After days of nationwide debate over the Arizona supreme court’s recent decision to uphold a near-total abortion ban from the 19th century, Arizona’s Republican-controlled statehouse has again quashed an effort to repeal the ban.
Republicans, who hold a one-seat majority in both the Arizona house and senate, on Wednesday shot down a procedural measure in the statehouse that would have enabled the chamber to vote on a bill to repeal the ban. Just one Republican, the representative Matt Gress, voted with the house’s 29 Democrats, but the 30-30 split was not enough to move forward.
Wednesday marked the second time that state legislators have tried to repeal the ban, which was first passed in 1864, since the state supreme court ruling. Last week, Gress tried to bring forth a vote on the repeal bill. However, he then voted with other Republicans to recess until Wednesday.
The ban, passed before Arizona became a state, only permits abortions to save a woman’s life. It does not have exceptions for rape or incest. Due to legal delays, it is not yet in effect; instead, Arizona currently bans abortion past 15 weeks of pregnancy.
The GOP has long been opposed to abortion, but the US supreme court’s overturning of Roe v Wade in 2022 has complicated their stance. Anger over Roe’s fall was credited with slowing a much-promised “red wave” in the 2022 midterms, as well as helping abortion-rights supporters win a string of ballot measures in red and purple states. Now, before the 2024 elections, many Republicans are attempting to moderate their previously hardline views.
After the Arizona supreme court’s decision last week, multiple Republicans with a history of anti-abortion beliefs denounced the ruling and the ban. Shawnna Bolick, a Republican state senator married to one of the justices who sided with the majority to uphold the 1864 ban, called on her colleagues to repeal it, as did Gress. Donald Trump, who appointed three of the US supreme court justices who overturned Roe and has said he believes each state should decide its own abortion laws, indicated that he believes the 1864 ban goes too far. Arizona’s ban, he suggested, will be “straightened out”.
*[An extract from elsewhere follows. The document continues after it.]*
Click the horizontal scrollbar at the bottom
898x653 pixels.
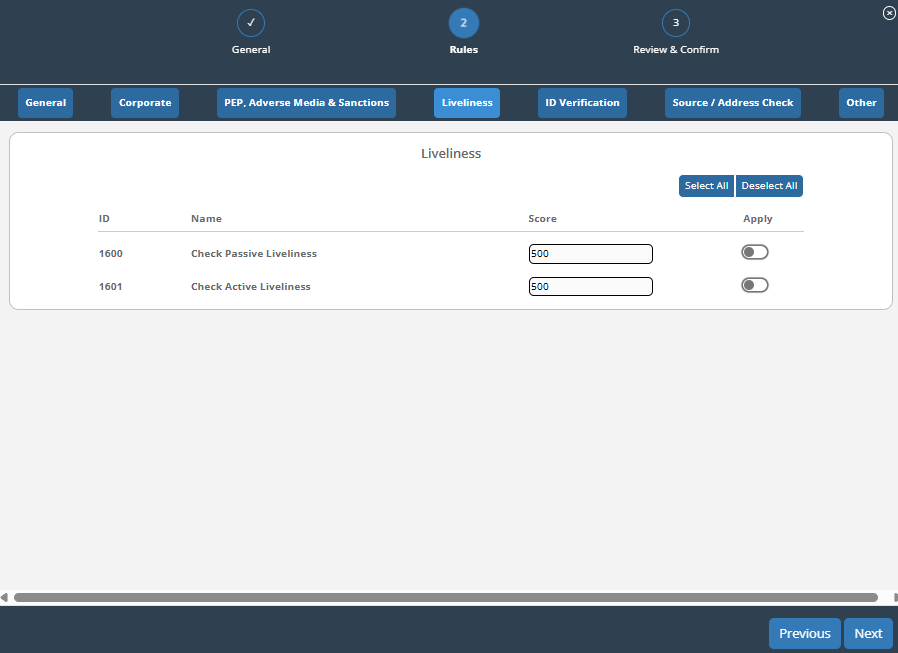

Hours after the scuttled effort in the state house, Anna Hernandez, a Democratic state senator, successfully introduced a senate version of the repeal bill, which senate Democrats will now seek to advance. Due to the senate’s procedural rules, passing that bill will take multiple days.
Arizona abortion-rights supporters are continuing to gather signatures for a November ballot measure that would enshrine abortion rights in the state constitution.